▶ [THE REQUEST]: Transcribe each of the following lines word for word, leaving out the pictures.

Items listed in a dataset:

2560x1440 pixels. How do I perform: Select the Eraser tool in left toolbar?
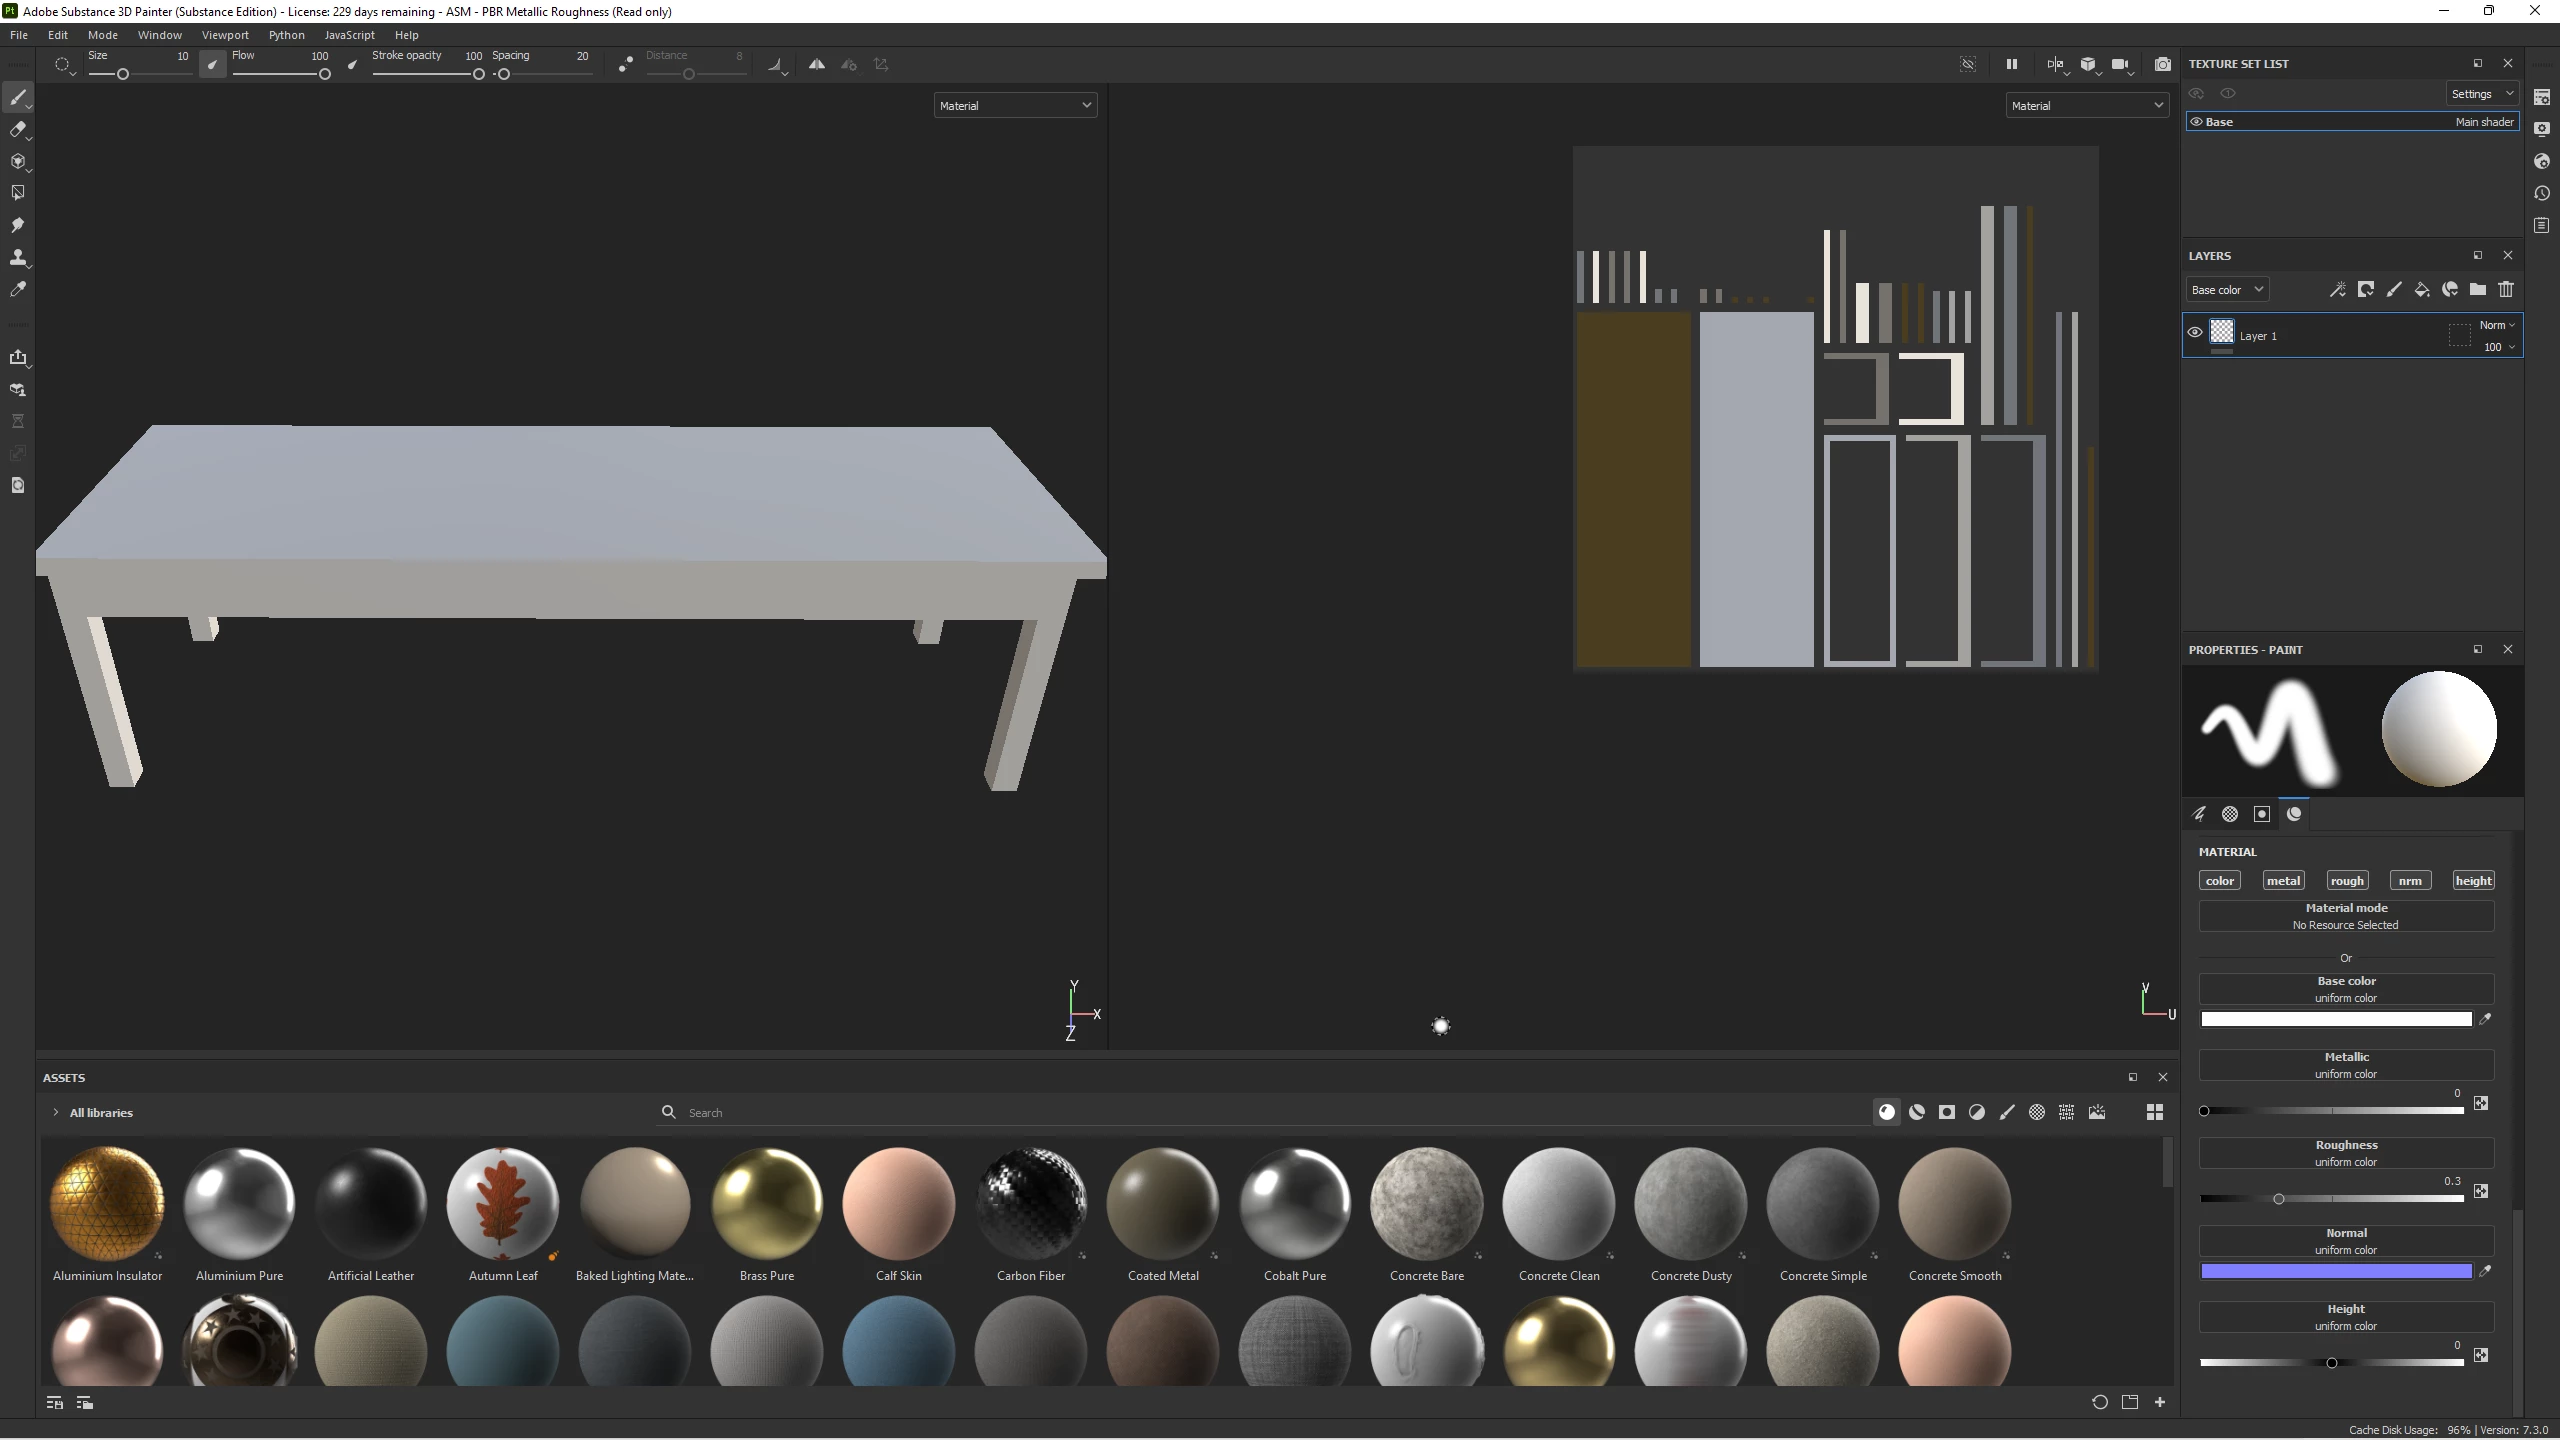point(17,129)
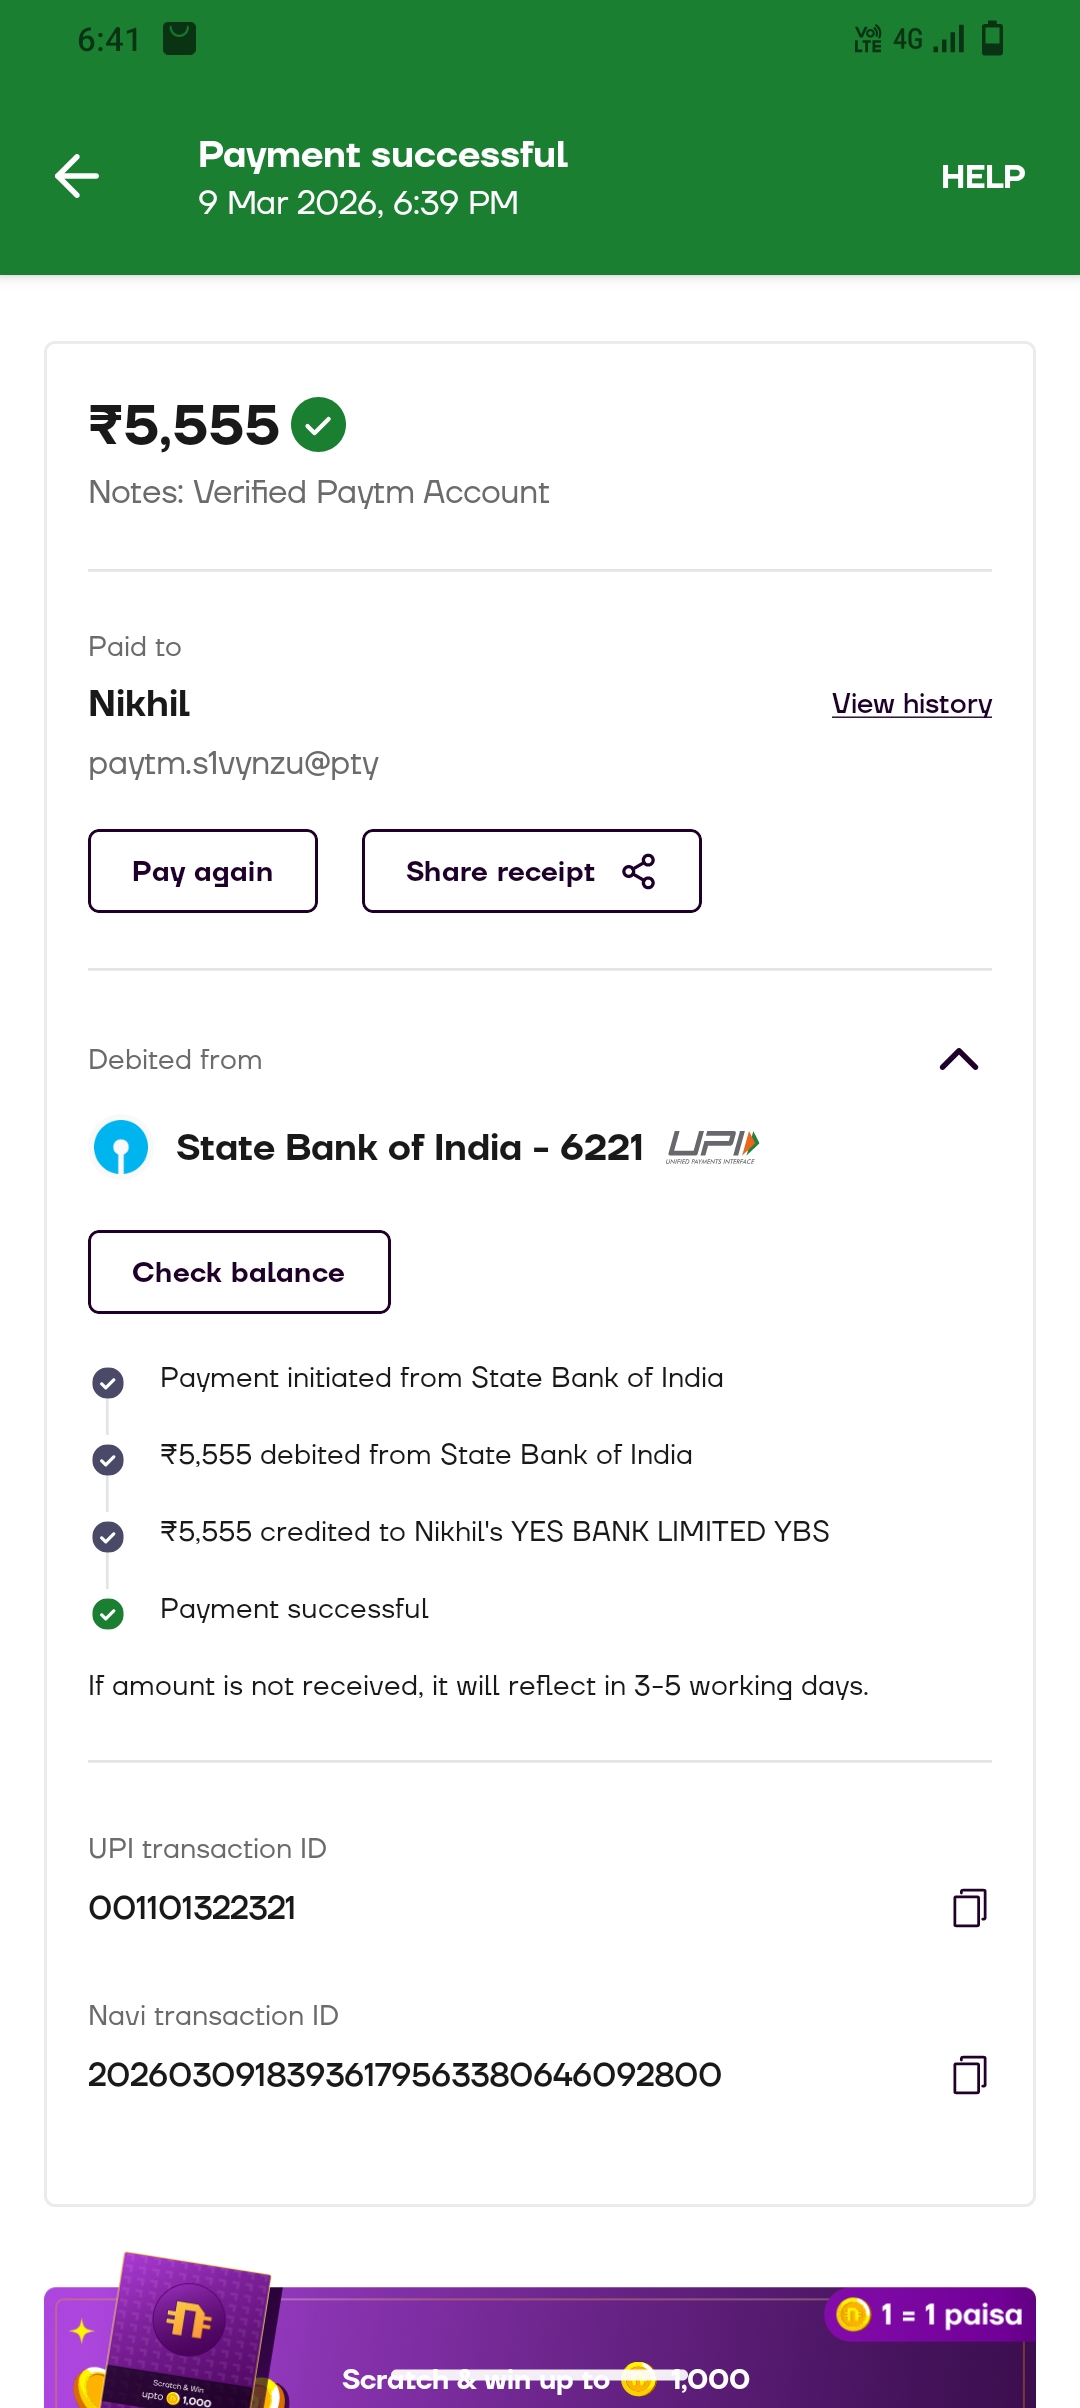
Task: Tap the UPI logo beside bank name
Action: click(713, 1147)
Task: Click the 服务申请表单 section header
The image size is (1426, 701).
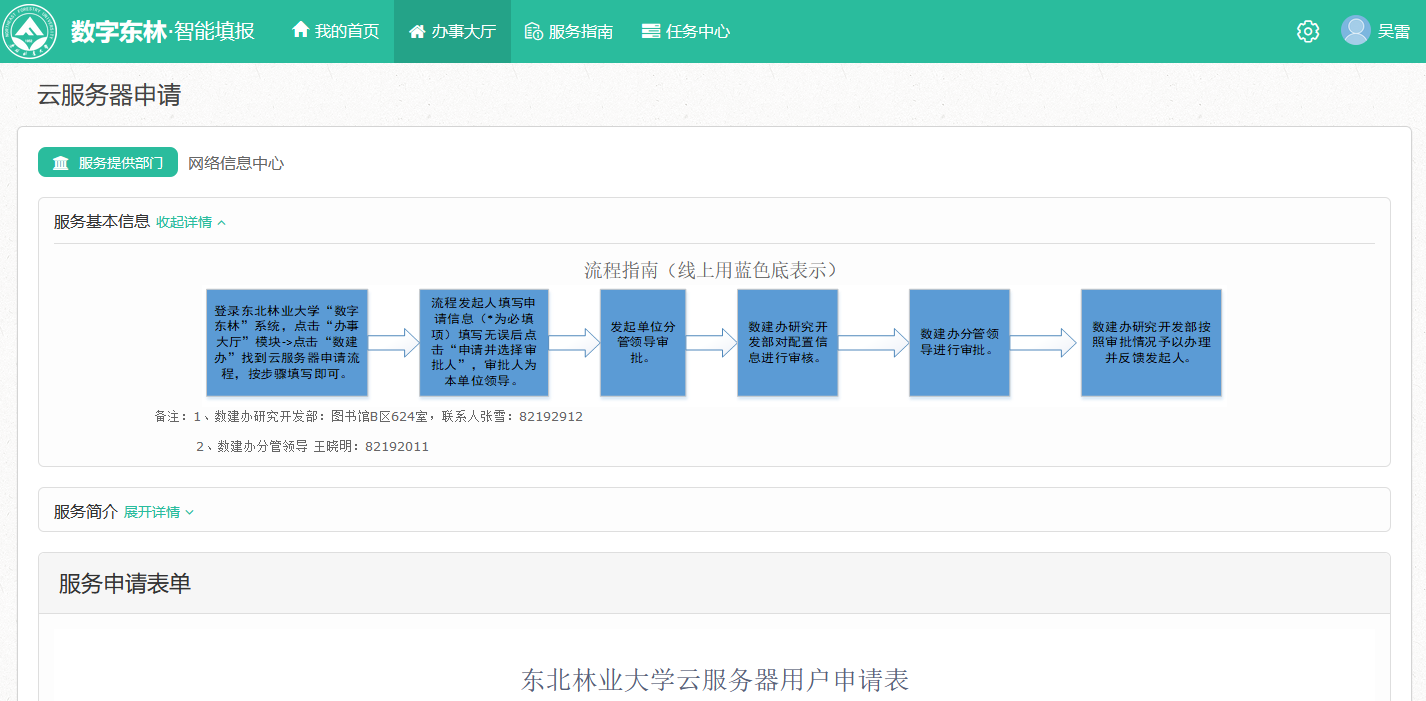Action: click(125, 584)
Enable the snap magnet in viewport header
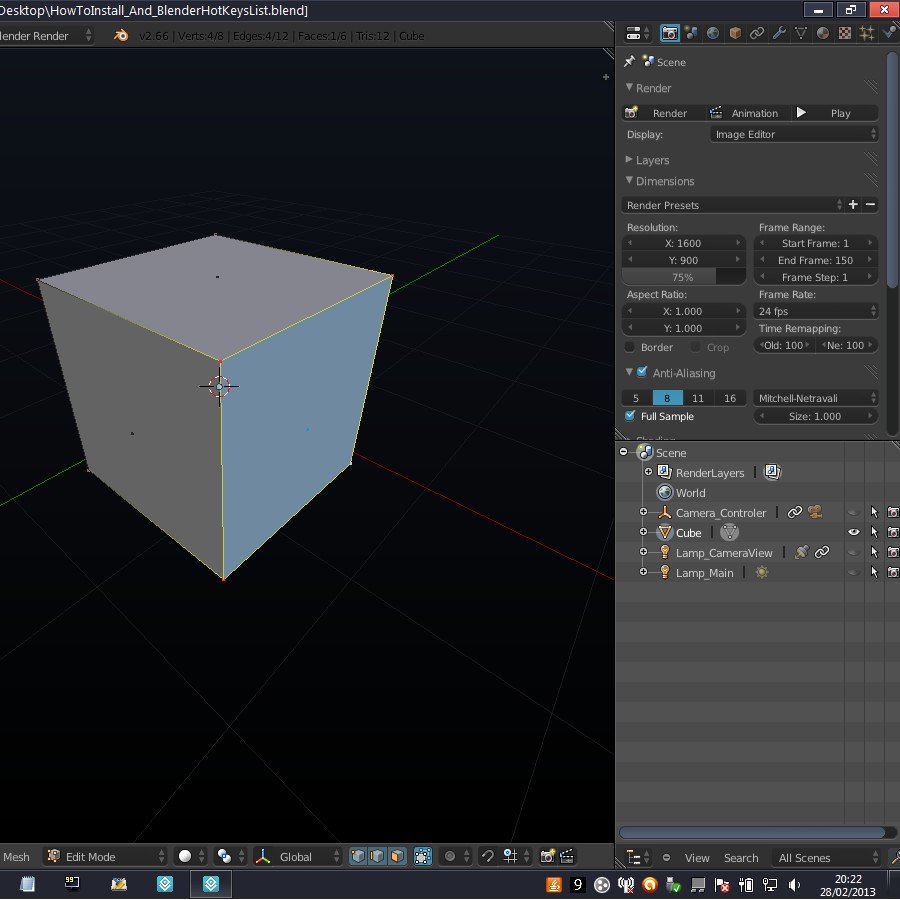Screen dimensions: 900x900 (489, 857)
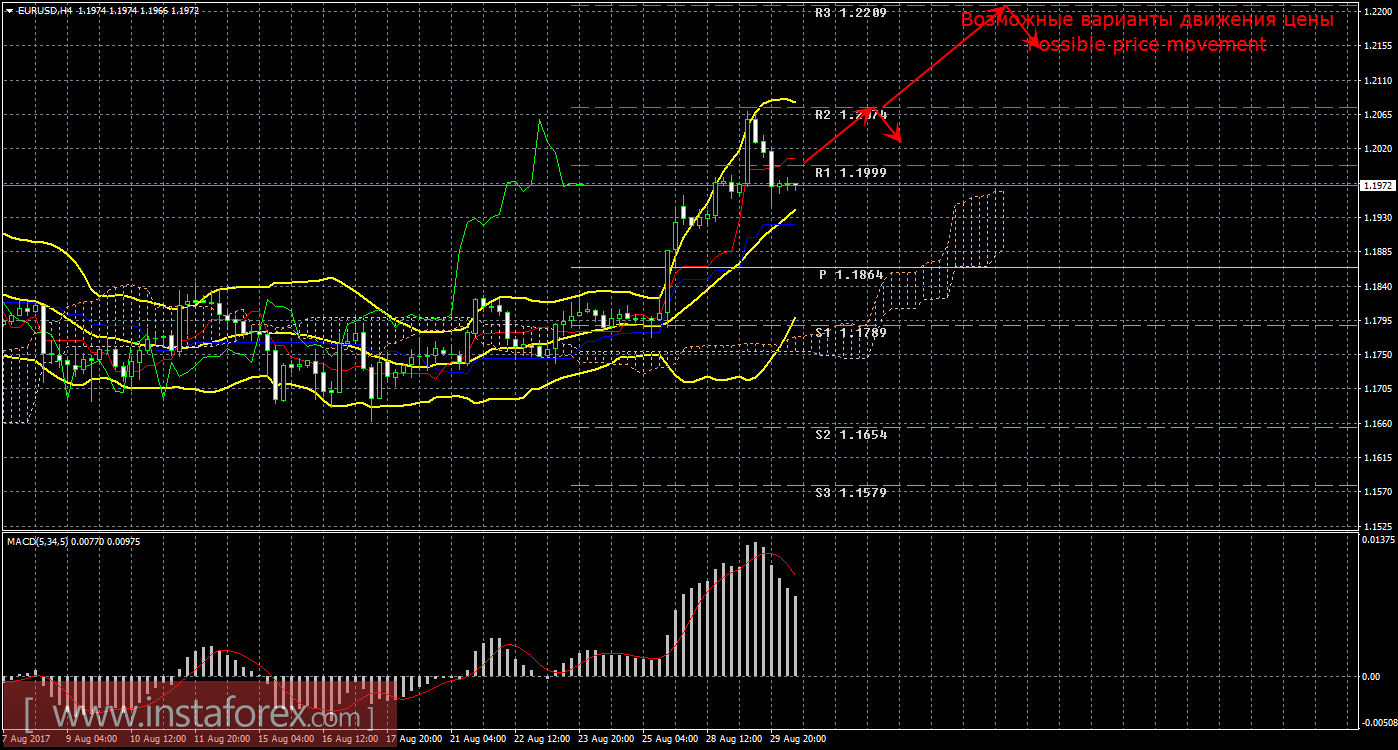Select the S2 1.1654 support label

point(850,435)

▶ [RESPONSE]:
2560x1440 pixels. How do I perform: Select the Eraser tool in left toolbar?
point(17,129)
Task: Tap the UPI logo beside bank name
Action: click(713, 1147)
Task: Click the 服务申请表单 section header
The image size is (1426, 701).
Action: click(125, 584)
Enable the snap magnet in viewport header
Screen dimensions: 900x900 (489, 857)
Select the S2 1.1654 support label

point(850,435)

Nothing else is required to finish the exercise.